** MATERIAL FOR THIS EXERCISE follows **

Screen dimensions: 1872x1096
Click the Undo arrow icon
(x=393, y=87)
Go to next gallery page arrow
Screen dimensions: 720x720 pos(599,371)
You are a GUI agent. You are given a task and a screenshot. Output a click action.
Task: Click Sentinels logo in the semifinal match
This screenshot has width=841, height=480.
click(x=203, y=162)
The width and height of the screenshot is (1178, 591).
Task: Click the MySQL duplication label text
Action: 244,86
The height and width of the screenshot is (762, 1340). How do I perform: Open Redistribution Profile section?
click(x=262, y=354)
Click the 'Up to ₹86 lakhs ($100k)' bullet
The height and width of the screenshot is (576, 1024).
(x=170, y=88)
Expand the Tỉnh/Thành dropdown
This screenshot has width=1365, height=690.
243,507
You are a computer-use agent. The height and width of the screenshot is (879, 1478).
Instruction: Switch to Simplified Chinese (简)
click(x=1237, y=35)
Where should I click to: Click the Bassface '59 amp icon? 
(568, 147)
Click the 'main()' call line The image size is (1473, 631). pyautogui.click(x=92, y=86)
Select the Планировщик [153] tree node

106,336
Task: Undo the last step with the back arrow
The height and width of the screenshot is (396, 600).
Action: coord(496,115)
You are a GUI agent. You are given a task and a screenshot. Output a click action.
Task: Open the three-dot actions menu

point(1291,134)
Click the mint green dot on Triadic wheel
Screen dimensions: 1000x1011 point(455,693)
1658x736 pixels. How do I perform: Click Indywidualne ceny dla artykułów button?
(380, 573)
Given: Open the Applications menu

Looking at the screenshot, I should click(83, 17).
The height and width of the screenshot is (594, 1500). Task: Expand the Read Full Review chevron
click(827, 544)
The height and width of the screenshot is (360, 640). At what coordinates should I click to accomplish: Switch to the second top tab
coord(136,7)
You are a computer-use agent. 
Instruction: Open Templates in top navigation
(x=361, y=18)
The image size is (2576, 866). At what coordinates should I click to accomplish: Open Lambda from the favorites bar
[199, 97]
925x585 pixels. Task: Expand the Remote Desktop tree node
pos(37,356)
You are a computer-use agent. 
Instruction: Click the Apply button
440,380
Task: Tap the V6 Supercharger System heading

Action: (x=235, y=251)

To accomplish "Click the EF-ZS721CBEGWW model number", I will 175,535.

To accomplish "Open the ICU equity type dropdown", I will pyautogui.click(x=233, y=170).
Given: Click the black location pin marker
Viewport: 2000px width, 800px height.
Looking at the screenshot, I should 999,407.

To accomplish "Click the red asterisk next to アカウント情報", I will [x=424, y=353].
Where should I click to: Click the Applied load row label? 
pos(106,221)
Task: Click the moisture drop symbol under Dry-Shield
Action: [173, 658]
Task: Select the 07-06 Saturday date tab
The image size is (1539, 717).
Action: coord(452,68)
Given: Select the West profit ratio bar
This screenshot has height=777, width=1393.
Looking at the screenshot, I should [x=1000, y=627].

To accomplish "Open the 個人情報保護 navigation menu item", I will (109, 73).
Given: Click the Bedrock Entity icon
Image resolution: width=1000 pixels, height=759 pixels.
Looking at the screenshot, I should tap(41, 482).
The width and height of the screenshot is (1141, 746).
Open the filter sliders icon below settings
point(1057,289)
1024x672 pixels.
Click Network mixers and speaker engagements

** End of MATERIAL FOR THIS EXERCISE **

Output only the lines from the one that contains "Given: Select the West profit ratio bar" through the final line of the records, exactly as given.

* **YOUR SOLUTION**:
Given: Select the West profit ratio bar
This screenshot has height=777, width=1393.
Looking at the screenshot, I should [x=1000, y=627].

To accomplish "Open the 個人情報保護 navigation menu item", I will (109, 73).
Given: Click the Bedrock Entity icon
Image resolution: width=1000 pixels, height=759 pixels.
Looking at the screenshot, I should tap(41, 482).
The width and height of the screenshot is (1141, 746).
Open the filter sliders icon below settings
point(1057,289)
1024x672 pixels.
Click Network mixers and speaker engagements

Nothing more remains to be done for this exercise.